We can’t have our customers making decisions based on bad answers.

My point above about how effective they are when you provide a detailed prompt indirectly reflects another shortcoming. In some cases, you need to be so prescriptive and specific that your supposedly natural language query becomes about as natural as the legalese clauses in an NDA. In our experiments, we’ve found that you get to a point at which it’s actually way easier to just write a boolean clause in SQL. 

With Starburst, analysts and other users can query data through familiar BI tools. They don’t have to know SQL to access all their data. At the same time, a fair percentage of Starburst users do write SQL to run complex queries. In the short run, I don’t see these individuals relying on an LLM; it will be easier and more efficient for them to stick with SQL.

I don’t mean to be negative here or derail the Generative AI hype train. Not at all. As I noted above, this is truly exciting and transformative technology. Our focus for now is on finding that sweet spot for our customers. 

What are we doing at Starburst?

My team and I have been experimenting with ChatGPT since the first opportunity. Our customers have been doing exciting work, too. Some have already deployed natural-language-to-sql engines. Others are tuning their OpenAI instances in Azure and training them on specific datasets or data products. There is some upfront work required, but they’re seeing powerful results. 

Our hackathon was a huge success, as I noted, and we uncovered some interesting new avenues for research. One of them is this natural language interface we’ve been prototyping. The architecture is relatively simple as presented in this brief demonstration video.

A user interacts with a front-end application (a web interface or Slackbot) and asks a basic question; this natural language question then passes through a backend server (FastAPI) along with the metadata associated with the Starburst table(s); the question then goes to the davinci free model of OpenAI, which is pretty solid at translating written English text into code, especially SQL; this query is picked up by Starburst and the result is passed back to the front-end application. 

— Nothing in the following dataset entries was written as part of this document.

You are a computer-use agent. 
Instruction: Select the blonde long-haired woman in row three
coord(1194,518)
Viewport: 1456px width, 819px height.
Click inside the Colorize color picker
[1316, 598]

Before returning a result, the prototype shows how it translates your natural-language query into SQL. This step could be removed, but we thought it might be interesting, or even necessary, for transparency purposes. One of the frustrations with AI in general is the lack of explainability. Our prototype reveals both the query which produced the result and points to the source(s) of the data queried, functioning as a kind of audit trail.   

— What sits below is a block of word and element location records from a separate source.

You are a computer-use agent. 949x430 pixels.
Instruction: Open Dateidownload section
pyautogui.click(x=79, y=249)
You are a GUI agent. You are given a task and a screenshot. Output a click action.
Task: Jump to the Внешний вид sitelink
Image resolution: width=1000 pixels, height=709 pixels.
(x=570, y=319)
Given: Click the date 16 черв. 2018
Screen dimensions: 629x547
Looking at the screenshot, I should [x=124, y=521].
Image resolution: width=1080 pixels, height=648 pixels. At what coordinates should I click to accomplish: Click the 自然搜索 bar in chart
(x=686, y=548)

At this point, the prototype is just that – it’s not very bulletproof and there are some scale limitations. But it does hint at the phenomenal potential here. It’s pretty easy to envision some version of this joining the leading BI apps and data science toolkits Starburst currently connects with as another way for users to activate data inside large organizations. The simplicity of the natural language interface could allow entirely new groups to start using Starburst.

This is just the beginning. ChatGPT has been trained on open source code. 

It knows Trino, and it could be an incredible way to generate content and answers for customers in a rapid way. Our support team will always be ready to answer complex issues, but if you have a really simple question, such as how to structure a query, or how date and time work in Trino, then getting a rapid answer through an LLM could be a really great way to demystify the tech stack and accelerate your journey to productivity. 

There is so much more to talk about here, and we’re going to have some exciting announcements on this front in the next month.